Kebebasan berusaha juga mengharuskan pemerintah mengatur harga pasar agar tidak anjlok yang bisa merugikan petani tetapi di sisi lain tidak menjadikan juga harga melambung tinggi yang justru akan mengakibatkan kemampuan belanja masyarakat menurun. Pernah terjadi ketika 1 Kg buah naga hanya seharga Rp. 5.000,- yang membuat petani merugi. Disinilah dituntut adanya regulasi yang menjamin keberadaan harga yang kompetitif dan terjangkau. Kompetetif berarti harganya dapat bersaing sehingga petani tidak rugi dan terjangkau dalam artian bahwa harga barang tersebut dapat dibeli oleh bahkan lapisan masyarakat kelas bawah.

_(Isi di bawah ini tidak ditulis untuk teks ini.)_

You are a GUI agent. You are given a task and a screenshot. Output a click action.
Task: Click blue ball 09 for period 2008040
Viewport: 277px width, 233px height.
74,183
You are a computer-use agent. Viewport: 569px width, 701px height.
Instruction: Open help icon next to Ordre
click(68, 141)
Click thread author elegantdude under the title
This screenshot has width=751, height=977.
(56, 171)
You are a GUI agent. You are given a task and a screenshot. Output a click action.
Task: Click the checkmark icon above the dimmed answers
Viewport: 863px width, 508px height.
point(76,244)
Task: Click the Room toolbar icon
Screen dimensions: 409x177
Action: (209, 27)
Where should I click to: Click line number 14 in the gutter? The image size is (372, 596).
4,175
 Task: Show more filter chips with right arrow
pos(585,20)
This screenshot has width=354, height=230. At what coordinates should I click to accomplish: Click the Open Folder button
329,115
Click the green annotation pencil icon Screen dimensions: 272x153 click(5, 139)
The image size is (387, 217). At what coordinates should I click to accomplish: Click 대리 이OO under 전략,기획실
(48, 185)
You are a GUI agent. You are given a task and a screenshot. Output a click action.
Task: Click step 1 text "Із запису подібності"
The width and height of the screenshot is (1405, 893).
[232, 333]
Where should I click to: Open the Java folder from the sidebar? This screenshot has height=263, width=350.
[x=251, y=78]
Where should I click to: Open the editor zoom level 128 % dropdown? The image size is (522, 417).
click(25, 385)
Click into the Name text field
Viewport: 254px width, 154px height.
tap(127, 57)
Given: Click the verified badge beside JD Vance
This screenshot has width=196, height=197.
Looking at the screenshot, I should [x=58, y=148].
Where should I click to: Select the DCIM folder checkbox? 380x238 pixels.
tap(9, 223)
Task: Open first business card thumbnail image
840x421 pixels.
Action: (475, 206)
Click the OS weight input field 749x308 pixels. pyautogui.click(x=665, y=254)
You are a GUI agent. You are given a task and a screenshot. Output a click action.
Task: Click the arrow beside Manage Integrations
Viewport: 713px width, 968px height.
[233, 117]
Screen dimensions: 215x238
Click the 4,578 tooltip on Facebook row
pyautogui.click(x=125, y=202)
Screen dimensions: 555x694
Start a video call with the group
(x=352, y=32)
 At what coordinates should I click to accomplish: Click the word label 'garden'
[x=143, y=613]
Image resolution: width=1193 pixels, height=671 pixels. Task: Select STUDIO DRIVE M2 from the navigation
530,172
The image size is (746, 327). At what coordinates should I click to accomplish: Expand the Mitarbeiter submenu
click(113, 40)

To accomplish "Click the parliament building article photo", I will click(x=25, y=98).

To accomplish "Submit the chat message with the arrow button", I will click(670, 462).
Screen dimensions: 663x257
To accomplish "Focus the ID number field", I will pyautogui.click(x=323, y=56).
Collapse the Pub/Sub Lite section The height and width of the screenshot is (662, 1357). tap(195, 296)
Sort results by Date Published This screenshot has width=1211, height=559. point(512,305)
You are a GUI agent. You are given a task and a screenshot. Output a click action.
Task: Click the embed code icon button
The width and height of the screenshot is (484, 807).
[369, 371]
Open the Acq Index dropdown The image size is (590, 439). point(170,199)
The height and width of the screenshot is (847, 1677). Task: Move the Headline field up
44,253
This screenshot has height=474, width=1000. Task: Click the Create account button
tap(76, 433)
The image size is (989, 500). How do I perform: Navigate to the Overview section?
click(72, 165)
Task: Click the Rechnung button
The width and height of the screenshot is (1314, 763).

Ini baru contoh dalam situasi yang tidak mendesak karena baru sebatas kebutuhan sekunder seperti buah naga. Bagaimana jika harga bahan pokok seperti beras yang mengalami guncangan harga. Tentu dibutuhkan regulasi yang tepat dalam menangani masalah ini. Termasuk bagaimana menjamin ketersediaan barangnya dengan tidak lagi menjadikan program impor beras sebagai prioritas kebijakan.

 

Melingkupi itu semua adalah prinsip keadilan sosial yang merangkum nilai imamah sebagai perspektif pemerintahan dan nilai maad (hari akhir) bahwa apa yang dirumuskan dan menjadi kebijakan akan dimintai pertanggung jawaban kelak. Dalam Islam, pemerintah bertanggung jawab menjamin pemenuhan kebutuhan dasar rakyatnya dan menciptakan keseimbangan sosial si kaya dan si miskin. Semua sistem ekonomi memiliki tujuan akhir yang sama, yaitu menciptakan sistem perekonomian yang berkeadilan. Tetapi tidak semua sistem memiliki perspektif adil yang sama. Sejarah membuktikan bahwa sistem kapitalis melihat keadilan bertumpu pada kebebasan individu dalam melakukan kegiatan ekonomi dan bahkan cenderung eksploitatif sementara sosialis gagal mewujudkan keadilan bagi kepentingan privat di kalangan masyarakat. Dan ekonomi Islam diharapkan hadir guna memberikan keadilan yang menjamin kebebasan individu untuk berusaha tetapi tetap pada koridor tidak eksploitatif dan menjamin bahwa kehadiran negara tidak serta merta menguasai seluruh aspek ekonomi masyarakat, hanya yang bersifat kebutuhan vital guna mewujudkan keadilan sosial bagi seluruh rakyat Indonesia.